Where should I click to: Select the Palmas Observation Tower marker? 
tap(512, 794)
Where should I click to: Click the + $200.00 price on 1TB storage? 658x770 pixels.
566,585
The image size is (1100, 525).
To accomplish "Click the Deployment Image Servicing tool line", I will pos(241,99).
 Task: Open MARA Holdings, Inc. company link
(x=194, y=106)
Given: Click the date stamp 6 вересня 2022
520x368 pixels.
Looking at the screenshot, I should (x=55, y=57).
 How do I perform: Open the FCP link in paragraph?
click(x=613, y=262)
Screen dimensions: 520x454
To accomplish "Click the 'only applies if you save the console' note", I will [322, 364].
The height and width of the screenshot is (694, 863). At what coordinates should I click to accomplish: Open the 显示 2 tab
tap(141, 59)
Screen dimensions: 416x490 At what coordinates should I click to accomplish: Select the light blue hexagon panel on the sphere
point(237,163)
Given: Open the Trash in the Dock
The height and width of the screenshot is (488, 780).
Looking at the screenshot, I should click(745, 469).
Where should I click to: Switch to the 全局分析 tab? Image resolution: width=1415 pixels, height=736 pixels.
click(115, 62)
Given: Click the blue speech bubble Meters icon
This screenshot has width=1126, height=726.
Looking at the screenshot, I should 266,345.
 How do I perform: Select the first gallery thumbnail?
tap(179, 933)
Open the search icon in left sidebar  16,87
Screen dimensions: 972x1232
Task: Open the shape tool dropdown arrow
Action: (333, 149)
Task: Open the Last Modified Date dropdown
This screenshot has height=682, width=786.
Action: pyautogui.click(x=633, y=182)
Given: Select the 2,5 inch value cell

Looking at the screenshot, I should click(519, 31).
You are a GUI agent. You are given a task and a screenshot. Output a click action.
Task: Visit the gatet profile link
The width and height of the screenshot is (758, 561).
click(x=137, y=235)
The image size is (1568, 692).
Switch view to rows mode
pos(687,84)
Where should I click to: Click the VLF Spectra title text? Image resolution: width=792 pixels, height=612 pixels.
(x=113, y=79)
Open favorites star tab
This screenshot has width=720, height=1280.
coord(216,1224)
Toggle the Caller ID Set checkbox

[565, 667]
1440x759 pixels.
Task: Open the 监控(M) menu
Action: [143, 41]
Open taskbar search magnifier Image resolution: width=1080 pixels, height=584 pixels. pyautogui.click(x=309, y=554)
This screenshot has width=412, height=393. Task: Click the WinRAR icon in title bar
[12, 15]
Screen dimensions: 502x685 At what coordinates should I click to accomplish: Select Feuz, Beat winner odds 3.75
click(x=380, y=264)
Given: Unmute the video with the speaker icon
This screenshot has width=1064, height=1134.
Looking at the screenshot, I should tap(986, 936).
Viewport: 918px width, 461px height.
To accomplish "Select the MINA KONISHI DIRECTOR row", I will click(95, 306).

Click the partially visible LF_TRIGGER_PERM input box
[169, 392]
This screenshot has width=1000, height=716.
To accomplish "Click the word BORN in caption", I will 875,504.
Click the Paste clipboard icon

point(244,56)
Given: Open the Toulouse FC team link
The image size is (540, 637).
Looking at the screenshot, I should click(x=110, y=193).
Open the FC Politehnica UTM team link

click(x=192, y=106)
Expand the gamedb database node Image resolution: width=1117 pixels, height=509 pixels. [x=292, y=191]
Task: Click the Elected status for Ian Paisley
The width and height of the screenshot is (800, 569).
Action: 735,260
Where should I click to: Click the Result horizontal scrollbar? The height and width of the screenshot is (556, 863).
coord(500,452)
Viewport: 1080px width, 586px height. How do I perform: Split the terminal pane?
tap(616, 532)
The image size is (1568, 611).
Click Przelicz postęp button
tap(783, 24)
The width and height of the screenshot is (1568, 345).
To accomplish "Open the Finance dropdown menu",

━━━━━━━━━━━━━━━━━━━━

Retype the data in full, exactly.

Where should I click to: Select the Palmas Observation Tower marker? 
tap(512, 794)
Where should I click to: Click the + $200.00 price on 1TB storage? 658x770 pixels.
566,585
The image size is (1100, 525).
To accomplish "Click the Deployment Image Servicing tool line", I will pos(241,99).
 Task: Open MARA Holdings, Inc. company link
(x=194, y=106)
Given: Click the date stamp 6 вересня 2022
520x368 pixels.
Looking at the screenshot, I should (x=55, y=57).
 How do I perform: Open the FCP link in paragraph?
click(x=613, y=262)
Screen dimensions: 520x454
To accomplish "Click the 'only applies if you save the console' note", I will [322, 364].
The height and width of the screenshot is (694, 863). At what coordinates should I click to accomplish: Open the 显示 2 tab
tap(141, 59)
Screen dimensions: 416x490 At what coordinates should I click to accomplish: Select the light blue hexagon panel on the sphere
point(237,163)
Given: Open the Trash in the Dock
The height and width of the screenshot is (488, 780).
Looking at the screenshot, I should click(745, 469).
Where should I click to: Switch to the 全局分析 tab? Image resolution: width=1415 pixels, height=736 pixels.
click(115, 62)
Given: Click the blue speech bubble Meters icon
This screenshot has width=1126, height=726.
Looking at the screenshot, I should 266,345.
 How do I perform: Select the first gallery thumbnail?
tap(179, 933)
Open the search icon in left sidebar  16,87
Screen dimensions: 972x1232
Task: Open the shape tool dropdown arrow
Action: (333, 149)
Task: Open the Last Modified Date dropdown
This screenshot has height=682, width=786.
Action: pyautogui.click(x=633, y=182)
Given: Select the 2,5 inch value cell

Looking at the screenshot, I should click(519, 31).
You are a GUI agent. You are given a task and a screenshot. Output a click action.
Task: Visit the gatet profile link
The width and height of the screenshot is (758, 561).
click(x=137, y=235)
The image size is (1568, 692).
Switch view to rows mode
pos(687,84)
Where should I click to: Click the VLF Spectra title text? Image resolution: width=792 pixels, height=612 pixels.
(x=113, y=79)
Open favorites star tab
This screenshot has width=720, height=1280.
coord(216,1224)
Toggle the Caller ID Set checkbox

[565, 667]
1440x759 pixels.
Task: Open the 监控(M) menu
Action: [143, 41]
Open taskbar search magnifier Image resolution: width=1080 pixels, height=584 pixels. pyautogui.click(x=309, y=554)
This screenshot has width=412, height=393. Task: Click the WinRAR icon in title bar
[12, 15]
Screen dimensions: 502x685 At what coordinates should I click to accomplish: Select Feuz, Beat winner odds 3.75
click(x=380, y=264)
Given: Unmute the video with the speaker icon
This screenshot has width=1064, height=1134.
Looking at the screenshot, I should tap(986, 936).
Viewport: 918px width, 461px height.
To accomplish "Select the MINA KONISHI DIRECTOR row", I will click(95, 306).

Click the partially visible LF_TRIGGER_PERM input box
[169, 392]
This screenshot has width=1000, height=716.
To accomplish "Click the word BORN in caption", I will 875,504.
Click the Paste clipboard icon

point(244,56)
Given: Open the Toulouse FC team link
The image size is (540, 637).
Looking at the screenshot, I should click(x=110, y=193).
Open the FC Politehnica UTM team link

click(x=192, y=106)
Expand the gamedb database node Image resolution: width=1117 pixels, height=509 pixels. [x=292, y=191]
Task: Click the Elected status for Ian Paisley
The width and height of the screenshot is (800, 569).
Action: 735,260
Where should I click to: Click the Result horizontal scrollbar? The height and width of the screenshot is (556, 863).
coord(500,452)
Viewport: 1080px width, 586px height. How do I perform: Split the terminal pane?
tap(616, 532)
The image size is (1568, 611).
Click Przelicz postęp button
tap(783, 24)
The width and height of the screenshot is (1568, 345).
To accomplish "Open the Finance dropdown menu",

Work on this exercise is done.